## [PAGE TEXT]
· · · · ·
Location
- 1 Convery Boulevard Woodbridge Township, New Jersey 07095 United States
- Coordinates: 40°30′16″N 74°22′11″W﻿ / ﻿40.5045°N 74.3697°W

Information
- Type: Magnet Public high school
- School district: Middlesex County Vocational and Technical Schools
- Category: Middlesex County
- NCES School ID: 341008003428
- Principal: Robert Fuller
- Faculty: 21.0 FTEs
- Enrollment: 285 (as of 2023–24)
- Student to teacher ratio: 13.6:1
- Colors: Royal blue and white
- Team name: Hornets
- Newspaper: The Buzz
- Website: wams.mcmsnj.net

= Woodbridge Academy Magnet School =

Vocational high school in Middlesex County, New Jersey, US

The Woodbridge Academy Magnet School, formerly known as the Middlesex County Academy for Allied Health and Biomedical Sciences, is a four-year career academy and college preparatory magnet public high school located in Woodbridge Township in Middlesex County, in the U.S. state of New Jersey, serving students in ninth through twelfth grades as part of the Middlesex County Magnet Schools, which serves students of many diverse cultures from all over Middlesex County. While enrolled in this high school student can receive college credits for classes based in allied health and biomedical sciences through Rutgers University–Newark.

As of the 2023–24 school year, the school had an enrollment of 285 students and 21.0 classroom teachers (on an FTE basis), for a student–teacher ratio of 13.6:1. There were 7 students (2.5% of enrollment) eligible for free lunch and 3 (1.1% of students) eligible for reduced-cost lunch.

==Awards, recognition and rankings==
The school was one of 11 in the state to be recognized in 2014 by the United States Department of Education's National Blue Ribbon Schools Program. In 2024, the school was one of 11 schools in the state recognized by the National Blue Ribbon Schools Program as an Exemplary High Performing School.

In its listing of "America's Best High Schools 2016", the school was ranked 31st out of 500 best high schools in the country; it was ranked 11th among all high schools in New Jersey.
· · · · ·
## [TASK LIST]
**1.** Rewrite the school profile starting at "- Student to" and ending at "through Rutgers University–Newark.", changing "Hornets" to "Wasps".
**2.** In the school profile, through which university can students earn college credits for allied health and biomedical sciences classes?
None of the material that comes next is needed.
· · · · ·
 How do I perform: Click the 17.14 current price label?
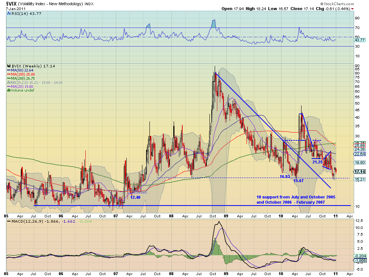pos(360,172)

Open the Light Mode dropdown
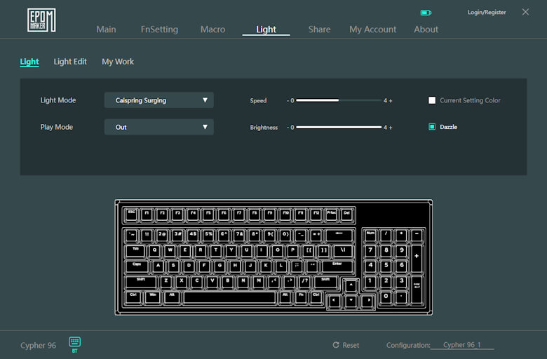[159, 100]
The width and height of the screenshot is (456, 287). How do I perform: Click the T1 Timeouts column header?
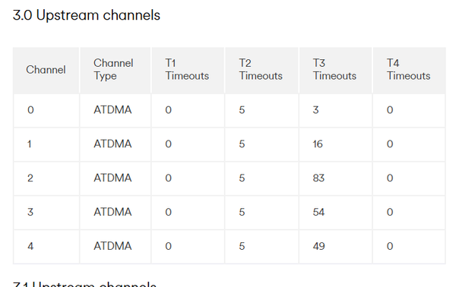click(x=188, y=70)
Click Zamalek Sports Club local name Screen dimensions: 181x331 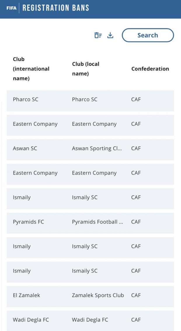[98, 295]
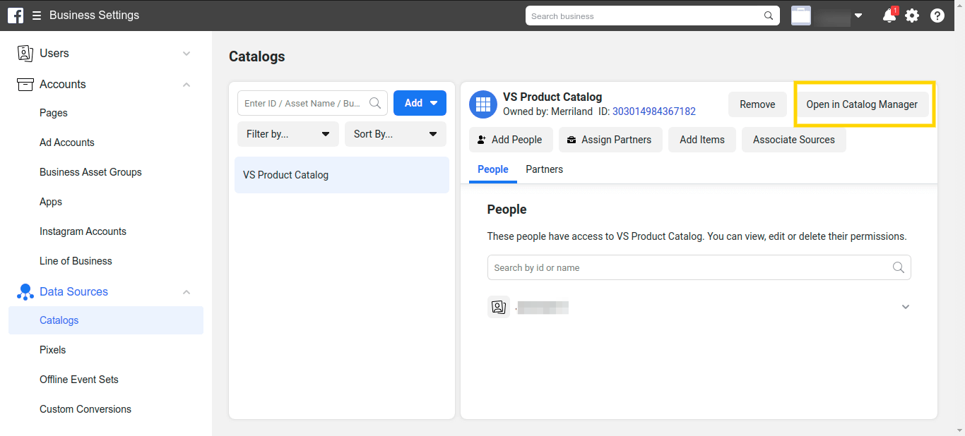Collapse the Accounts section chevron
The width and height of the screenshot is (965, 436).
click(187, 85)
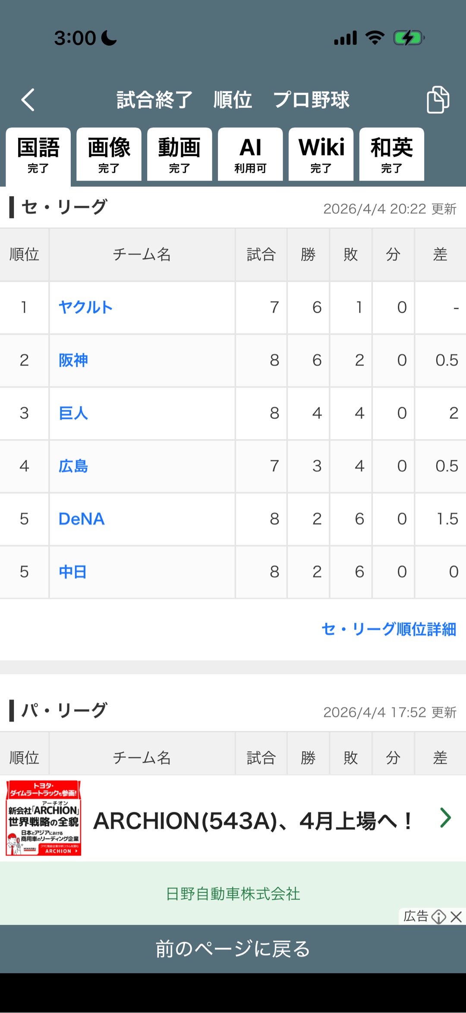Image resolution: width=466 pixels, height=1013 pixels.
Task: Open the Wiki tab
Action: coord(321,154)
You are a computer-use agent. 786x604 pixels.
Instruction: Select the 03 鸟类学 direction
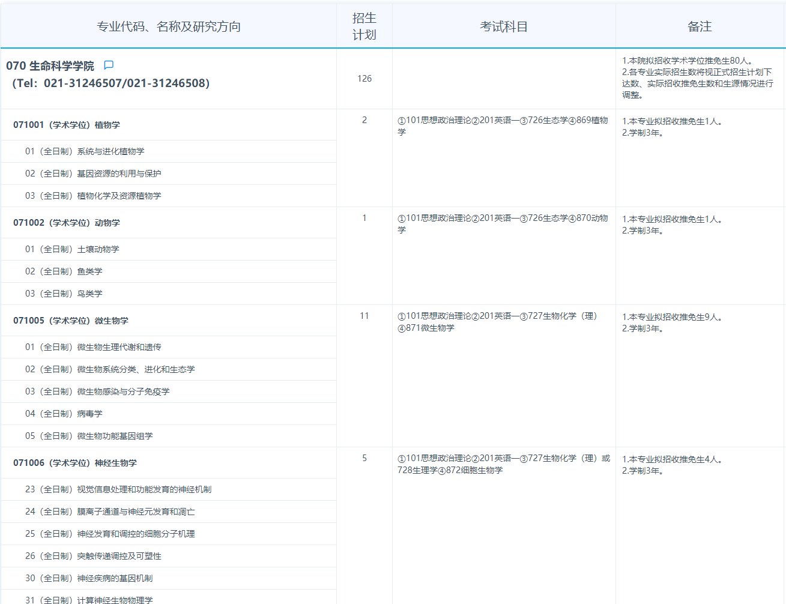tap(64, 294)
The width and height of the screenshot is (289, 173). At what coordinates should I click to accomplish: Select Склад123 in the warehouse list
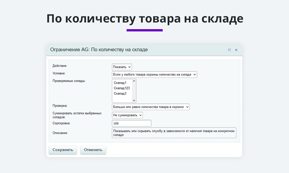pyautogui.click(x=121, y=88)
· · · · ·
## [ANSWERS TO THE EXERCISES]
**1.**
- Student to teacher ratio: 13.6:1
- Colors: Royal blue and white
- Team name: Wasps
- Newspaper: The Buzz
- Website: wams.mcmsnj.net

= Woodbridge Academy Magnet School =

Vocational high school in Middlesex County, New Jersey, US

The Woodbridge Academy Magnet School, formerly known as the Middlesex County Academy for Allied Health and Biomedical Sciences, is a four-year career academy and college preparatory magnet public high school located in Woodbridge Township in Middlesex County, in the U.S. state of New Jersey, serving students in ninth through twelfth grades as part of the Middlesex County Magnet Schools, which serves students of many diverse cultures from all over Middlesex County. While enrolled in this high school student can receive college credits for classes based in allied health and biomedical sciences through Rutgers University–Newark.

**2.** Rutgers University–Newark